# JOB:
Carry on the forum thread below about revamping the podcast, picking up right after its last line.

____ PASSAGE PROVIDED

# Shameless Plug



## Sasquatch (Dec 12, 2014)

Just wanted to let everyone know Denton and I are revamping the show. We are working on a new format and some new segments. It'll be a few weeks before we are ready to relaunch the show but we WILL be doing shows in the meantime. If there is anything you like or hate about the show feel free to let us know in this thread so we can add and delete as necessary. If you think we rant too much or whatever let us know, we can handle it.

Also, if you're not aware we have a show website now where we post articles on all sorts of topics.

My latest article is called _Cowboys vs. Aliens_. If you'd like to give it a read you can find it below in the link.

Cowboys vs. Aliens ? Denton and Sasquatch


----------



## sideKahr (Oct 15, 2014)

My opinion is still that they are too long. 45 minutes or so would be better. I've caught a lot of the casts; they are generally interesting enough that I keep returning. But I usually listen while doing a small task, and if I'm done before the show is, chances are I won't finish it.

I hope you keep "News of the weird".


----------



## Sasquatch (Dec 12, 2014)

sideKahr said:


> My opinion is still that they are too long. 45 minutes or so would be better. I've caught a lot of the casts; they are generally interesting enough that I keep returning. But I usually listen while doing a small task, and if I'm done before the show is, chances are I won't finish it.
> 
> I hope you keep "News of the weird".


Exactly what we need to know. We have been keeping the last few a little shorter. This is one of the changes we had in mind. Thanks for your candor!


----------



## Prepared One (Nov 5, 2014)

I generally like the shows although they could be a little shorter. Time has been my enemy here lately so I have missed the last couple.


----------



## A Watchman (Sep 14, 2015)

My thoughts:

I think you two guys are great, but the two anchors on your podcasts are idiots .... they gotta go!
Denton's ranting is a must, its classic and why he is our fav jackbooted thug.
Squatch's candor and humor brings great balance.
Keep the length to 30 -40 minutes. My attention span is mimicking my memory, here of late.
Glad your planning on mixing things up a bit, don't get too predictable.
What happened to Slip's weekly sports updates; like the weekly overpaid dipwad of the week and of course, the NASCAR "racer while rubbin" of the week?


----------



## Denton (Sep 18, 2012)

A Watchman said:


> My thoughts:
> 
> I think you two guys are great, but the two anchors on your podcasts are idiots .... they gotta go!
> Denton's ranting is a must, its classic and why he is our fav jackbooted thug.
> ...


I'm in total agreement with you on the length. I rarely listen to a YT that is over 30 minutes and stop once I get the gist of it.
Interesting ideas you have!


----------



## Inor (Mar 22, 2013)

The only changes I can think of is for both of you to do the show entirely using FM radio "disc jockey" voices and to have a weekly $1000 "call-in" giveaway that is awarded to a caller named "Inor" every week.


----------



## Deebo (Oct 27, 2012)

why no video?
Why no Deebo?


----------



## Sasquatch (Dec 12, 2014)

Deebo said:


> why no video?
> Why no Deebo?


You have a good internet connection, microphone and skype you can be on the show.

Sent from my SM-G900V using Tapatalk


----------



## Deebo (Oct 27, 2012)

Sasquatch said:


> You have a good internet connection, microphone and skype you can be on the show.

________
____ SUPPLIED MATERIAL

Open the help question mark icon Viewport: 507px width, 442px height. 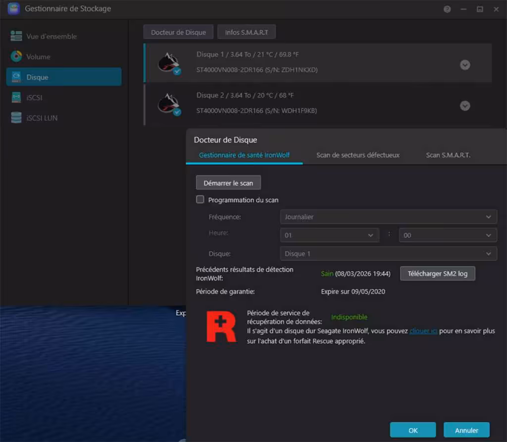click(x=447, y=9)
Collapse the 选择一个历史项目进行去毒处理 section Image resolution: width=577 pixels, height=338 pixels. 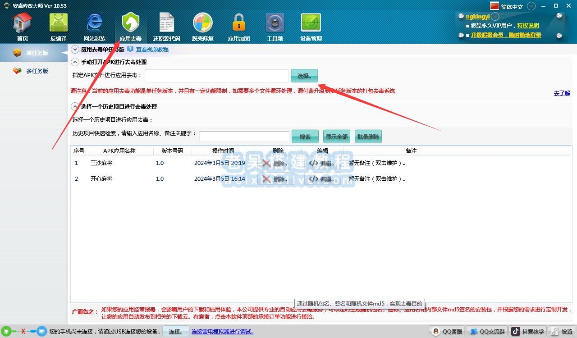tap(75, 107)
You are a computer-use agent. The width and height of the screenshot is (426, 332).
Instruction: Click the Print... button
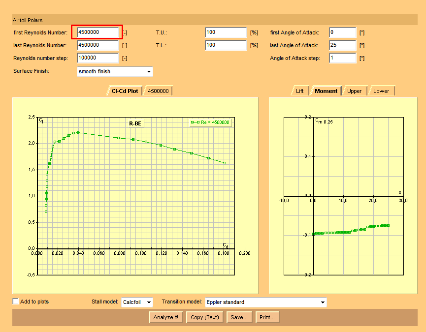267,317
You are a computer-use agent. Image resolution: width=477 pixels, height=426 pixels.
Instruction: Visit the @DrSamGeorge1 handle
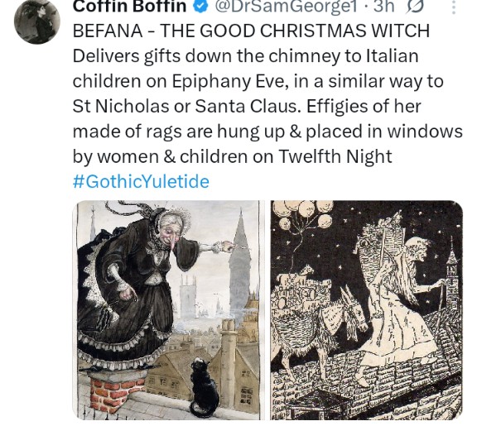(286, 6)
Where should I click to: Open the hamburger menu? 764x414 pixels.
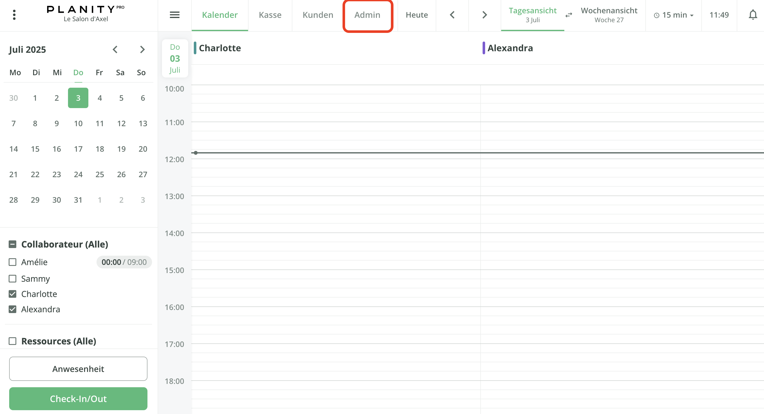click(x=175, y=15)
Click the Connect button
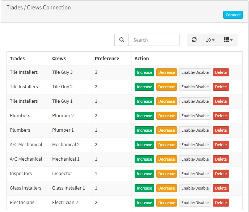Image resolution: width=249 pixels, height=212 pixels. coord(233,15)
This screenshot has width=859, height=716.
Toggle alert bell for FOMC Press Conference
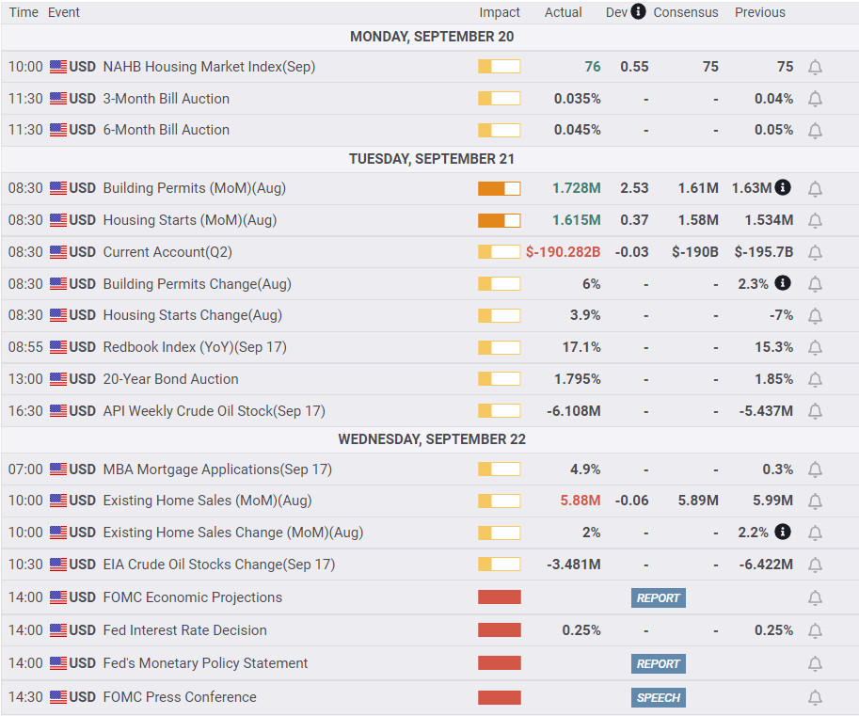point(815,697)
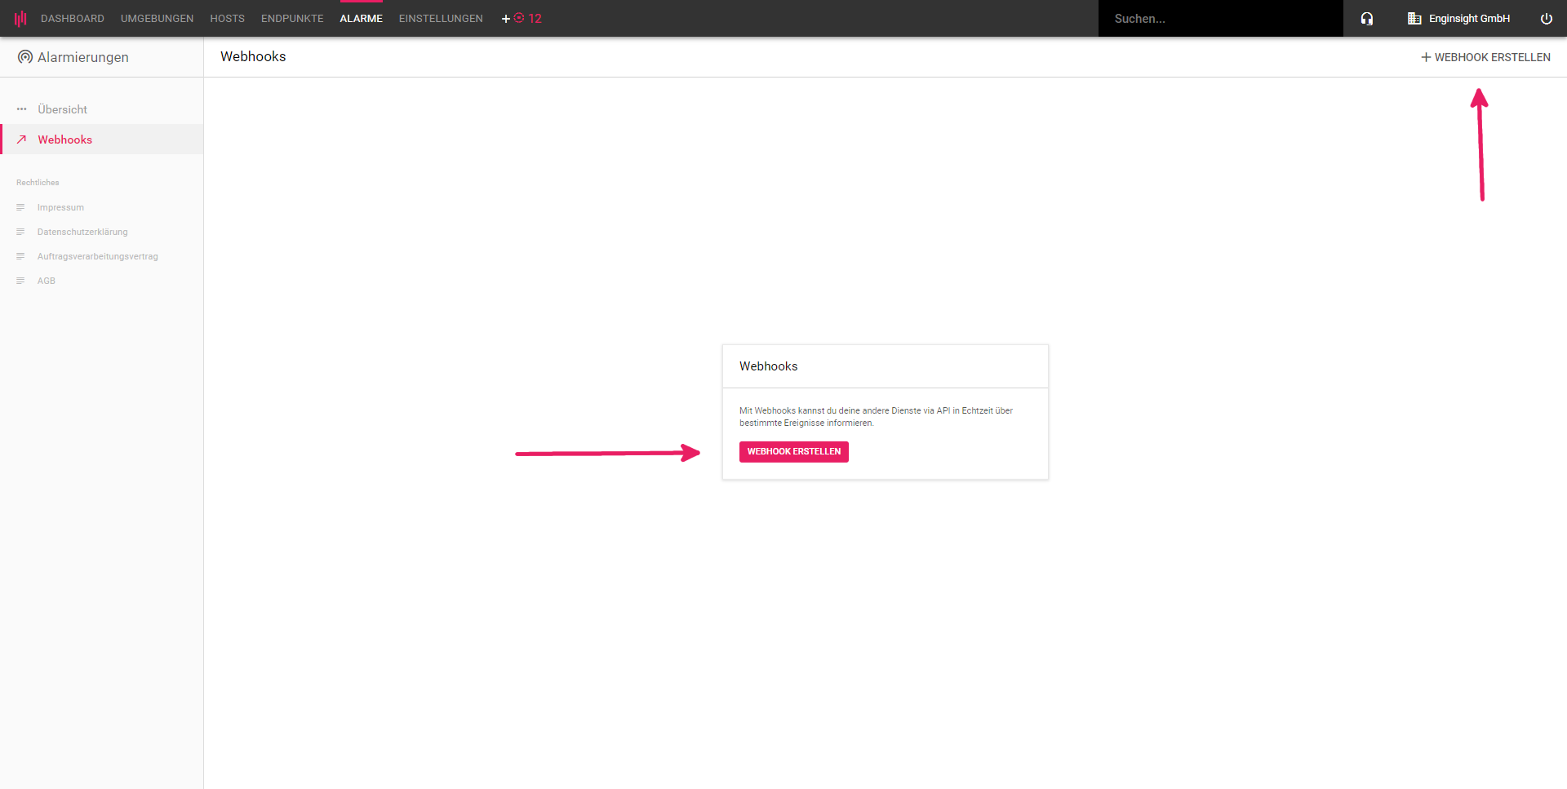
Task: Click the plus icon in top navigation
Action: point(505,19)
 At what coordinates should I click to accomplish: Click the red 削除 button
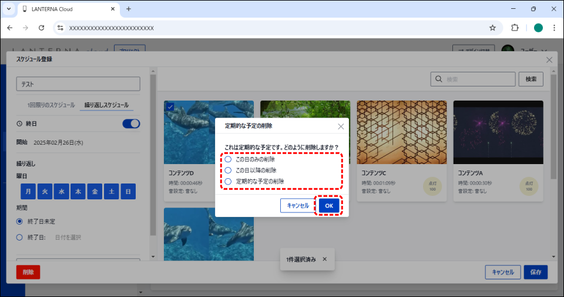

________

# RESPONSE BELOW:
> 
> Sent from my SM-G900V using Tapatalk


I have all the above, but time is an issue right now.
One of these days, i would love too.


----------



## MountainGirl (Oct 29, 2017)

Sasquatch said:


> You have a good internet connection, microphone and skype you can be on the show.
> 
> Sent from my SM-G900V using Tapatalk


You guys Skype?? Betcha could record it and we could all watch ya being so clever!


----------



## A Watchman (Sep 14, 2015)

A Watchman said:


> My thoughts:
> 
> I think you two guys are great, but the two anchors on your podcasts are idiots .... they gotta go!
> Denton's ranting is a must, its classic and why he is our fav jackbooted thug.
> ...


I will also add a shameless plug for the website with the articles these two Patriots have written You should take the time to read both of their thoughtful reflections and observations and share in their insight I believe you will find the time spent well worth the effort (also if RJames can write Trump with out utilizing a capital T, by gosh I do not have to use periods after my sentences, at least until I get this key fixed on my keyboard that will not place periods in my posts!)

Denton and Sasquatch ? Two Podcasting Patriots Commenting on the Insanity


----------



## Sasquatch (Dec 12, 2014)

A Watchman said:


> I will also add a shameless plug for the website with the articles these two Patriots have written You should take the time to read both of their thoughtful reflections and observations and share in their insight I believe you will find the time spent well worth the effort (also if RJames can write Trump with out utilizing a capital T, by gosh I do not have to use periods after my sentences, at least until I get this key fixed on my keyboard that will not place periods in my posts!)
> 
> Denton and Sasquatch ? Two Podcasting Patriots Commenting on the Insanity


Here, you can borrow some of mine........................................................................................................................................................................................................................................................................................................................................................................................................................................................................................


----------



## Sasquatch (Dec 12, 2014)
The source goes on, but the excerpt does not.